Travail demandé:
a) Répondez à ces questions sur le texte « Vivre avec un alien en moi ».
(i) Selon le poème, que fait le « moi officiel » ?
(ii) Dans la maison en Provence, qu'est-ce qui avait été patiemment remonté ?
(iii) Depuis combien d'années la personne qui parle posait-elle une pierre après l'autre dans sa vie ?
b) Recopiez fidèlement le passage du texte « Vivre avec un alien en moi » qui commence à « VIVRE AVEC UN » et s'arrête à « dans le noir. ».

Texte fourni:
/---

25 janv. 2022

VIVRE AVEC UN ALIEN EN MOI

ALIEN  
Une réunion après l’autre, 
Un dîner après l’autre, 
Un mensonge après l’autre, 
Un moi officiel 
Parade dans la lumière. 
 
Un bar après l’autre,
Un sauna après l’autre, 
Une backroom après l’autre, 
Un Alien homosexuel 
Éjacule dans le noir. 
 
Dual sans comprendre. 
Sans me comprendre. 
Jusqu’à Marc. 
 
Moi fissuré, 
Nu, 
Sans carapace, 
Sans repère, 
Rongé de l’intérieur.
 
Peur de le rejoindre, 
Incapable de continuer, 
Déchiré. 
 
Que faire ?
 
« Dans ma maison en Provence, j’avais patiemment remonté tous les murs en pierres sèches. J’avais appris l’art de poser à cru les pierres les unes sur les autres. (…) J’avais fait pareil avec ma vie. Depuis vingt ans, j’avais posé une pierre après l’autre. Rien de gros, rien de spectaculaire. Juste de petites pierres. Un geste après l’autre. Une réunion après l’autre. Un dîner après l’autre. Un mensonge après l’autre. Le tout aboutissait à un mur immense et résistant à tous les chocs. 
Au cœur, bien caché, végétait mon Alien. Un homosexuel qui, afin de ne pas exploser, éjaculait dans des saunas ou des bars obscurs. Vidange nécessaire et sans lendemain. Oui, un tout solide, à défaut d’être cohérent. Aucun ciment, aucun liant, juste des pierres. Sèches. Sec.

\---

Enregistrements de données
/---

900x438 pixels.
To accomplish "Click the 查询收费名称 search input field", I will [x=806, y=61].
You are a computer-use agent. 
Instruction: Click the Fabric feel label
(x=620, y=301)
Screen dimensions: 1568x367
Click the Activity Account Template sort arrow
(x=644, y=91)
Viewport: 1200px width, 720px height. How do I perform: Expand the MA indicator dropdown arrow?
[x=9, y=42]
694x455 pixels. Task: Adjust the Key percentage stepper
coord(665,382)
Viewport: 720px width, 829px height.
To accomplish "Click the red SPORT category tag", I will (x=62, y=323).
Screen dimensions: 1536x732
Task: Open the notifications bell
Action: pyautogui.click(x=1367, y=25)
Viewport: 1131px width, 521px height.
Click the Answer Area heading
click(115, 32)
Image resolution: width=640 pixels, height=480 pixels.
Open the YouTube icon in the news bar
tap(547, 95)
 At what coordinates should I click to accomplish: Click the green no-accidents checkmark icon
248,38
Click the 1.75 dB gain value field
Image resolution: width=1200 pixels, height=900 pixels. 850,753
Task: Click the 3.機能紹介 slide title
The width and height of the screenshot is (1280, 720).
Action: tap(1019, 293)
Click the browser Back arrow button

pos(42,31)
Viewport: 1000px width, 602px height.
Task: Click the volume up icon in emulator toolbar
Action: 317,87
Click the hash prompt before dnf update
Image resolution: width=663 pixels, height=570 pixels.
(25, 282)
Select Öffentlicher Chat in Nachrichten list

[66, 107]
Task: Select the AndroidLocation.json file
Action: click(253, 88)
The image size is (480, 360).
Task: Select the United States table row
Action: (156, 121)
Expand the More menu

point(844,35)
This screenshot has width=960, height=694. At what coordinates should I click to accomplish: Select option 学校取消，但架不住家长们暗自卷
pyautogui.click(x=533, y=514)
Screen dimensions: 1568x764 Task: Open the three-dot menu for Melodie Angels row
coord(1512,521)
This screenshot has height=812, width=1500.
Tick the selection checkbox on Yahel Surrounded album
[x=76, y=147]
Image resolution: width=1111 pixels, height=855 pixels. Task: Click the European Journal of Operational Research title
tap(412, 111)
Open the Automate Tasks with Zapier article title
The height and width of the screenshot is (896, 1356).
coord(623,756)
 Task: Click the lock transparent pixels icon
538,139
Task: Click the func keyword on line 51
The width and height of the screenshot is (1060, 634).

\---

Réponses attendues:
a)
(i) Il parade dans la lumière.
(ii) Tous les murs en pierres sèches.
(iii) Depuis vingt ans.

b)
VIVRE AVEC UN ALIEN EN MOI

ALIEN  
Une réunion après l’autre, 
Un dîner après l’autre, 
Un mensonge après l’autre, 
Un moi officiel 
Parade dans la lumière. 
 
Un bar après l’autre,
Un sauna après l’autre, 
Une backroom après l’autre, 
Un Alien homosexuel 
Éjacule dans le noir.